More than just a pipeline
Poland and the Baltic states, for their part, see Russian energy giant Gazprom’s pipeline as yet another geopolitical weapon that Moscow can use at its whim to keep is customers dependent on Russian gas supply.
Then there are the Americans who are concerned that Moscow will continually erode European security if the pipeline is finally built. President Donald Trump, not surprisingly, has offered what he sees as the perfect solution: more U.S. sourced LNG being imported into Europe. Related: All-Time Low Spare Capacity Could Send Oil To $150
The problem with that plan, however, is that much of Europe sees this American LNG push as a self-centered, profit driven, if not also with aspects of hegemony attached, ploy to help Trump achieve his so-called American independence agenda come to fruition while also appeasing the U.S. oil and gas industry, a huge supporter of the president during the last presidential election.
In recent weeks, amid trade quarreling between the U.S. and EU, the EU has indicated it is now more serious about making U.S.-LNG imports part of a way to offset trade balances with Washington and as a way to diversify gas imports. European Commission President Jean-Claude Juncker said last week that Europe was ready to move on U.S. LNG "if priced competitively."
European Commission trade officials will travel to Washington on Monday to follow up on the surprise agreement reached last month between Jean-Claude Juncker and Trump.
But, it is nearly impossible for U.S. LNG imports to compete on a cost basis with Russian pipped gas.

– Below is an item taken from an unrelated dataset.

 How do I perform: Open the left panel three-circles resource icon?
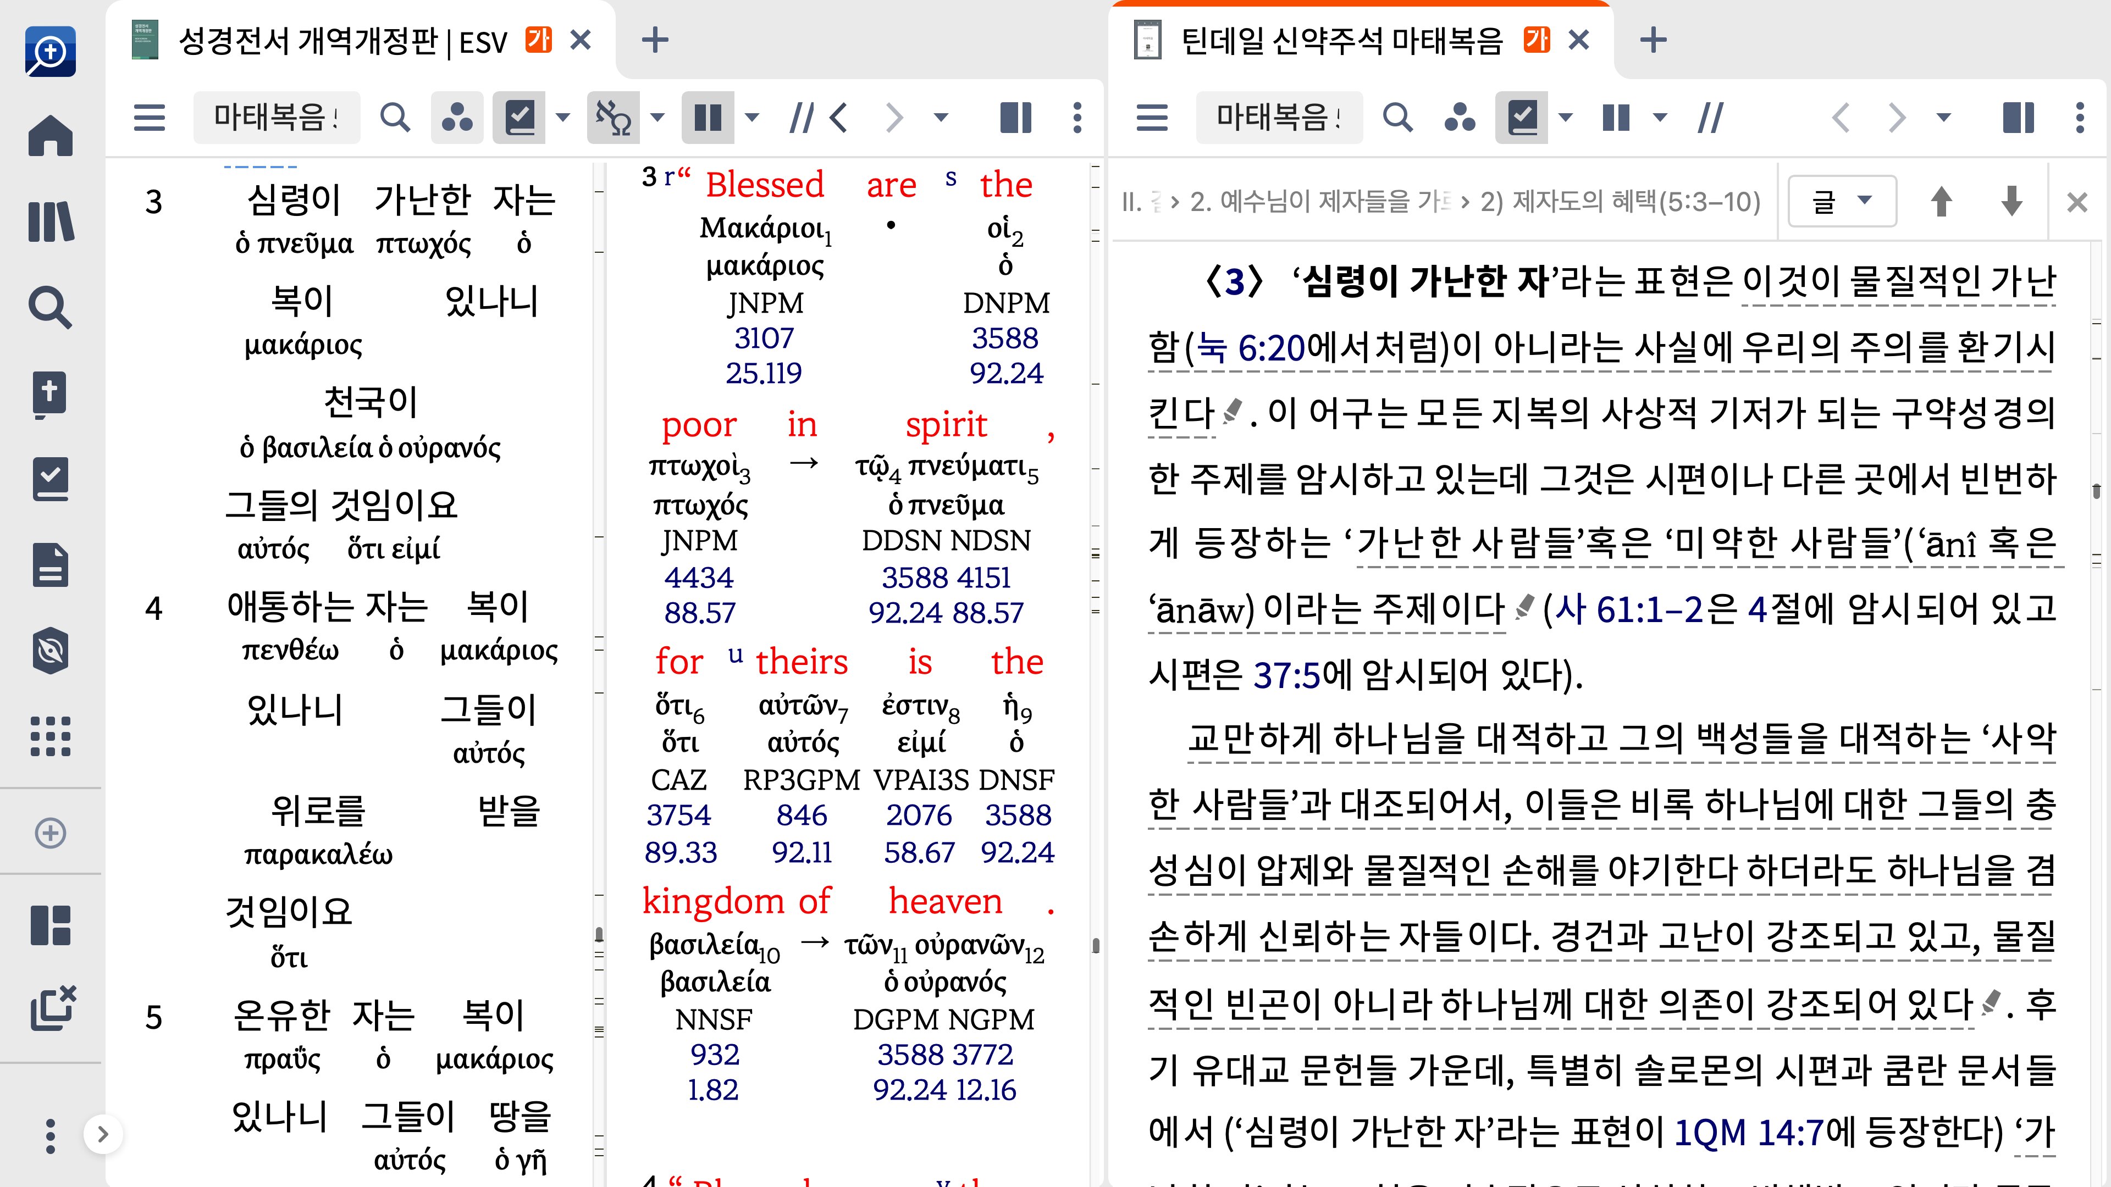[456, 118]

As a general rule, piped gas, though it carries an exorbitant capex to put the necessary infrastructure in place, is simply a cheaper way to ship gas than more expensive LNG that has to be liquefied, loaded onto special LNG tankers that chill the fuel while it is being carried long distances, then offloaded and re-gasified. Related: Indonesia’s Oil Sector In Jeopardy As Elections Loom
Russia, on que, counters that the pipeline project is a purely economic play. Yet, looking at Moscow’s history of cutting gas supplies into Europe during cold winter months it’s obvious that Washington’s concerns have considerable merit.
One holdout remaining
Russia, Germany, Finland and Sweden have all signed off on Nord Stream 2 pipeline construction permits for their respective territorial waters. Denmark, however, is still uncommitted. The Danish Foreign Ministry is currently considering the permits necessary to double the pipeline. Late last year, Denmark passed legislation that could block the project being built in its coastal waters due to security concerns.
However, lack of Danish support may not be enough to stop the pipeline. Though the proposed Nord Stream 2 route goes through Danish waters, the pipeline consortium is currently investigating an alternative route north of the Danish island Bornholm which would run in international waters and therefore not be impacted by a potential Danish ban.
Ukraine, which has argued that it will lose revenue since the Nord Stream 2 project would bypass it, is pressing ahead to form a consortium of EU-based companies to stop the new pipeline, however it’s unlikely that push will also come to fruition.
Gazprom already has a monopoly over Russia’s network of pipelines to Europe and supplies close to 40 percent of Europe’s gas. Meanwhile, Russia's gas exports to Europe rose 8.1 percent last year to a record level of 193.9 bcm, even amid concerns over Russia’s cyber espionage allegations, and its activities in Syria, the Ukraine and other places.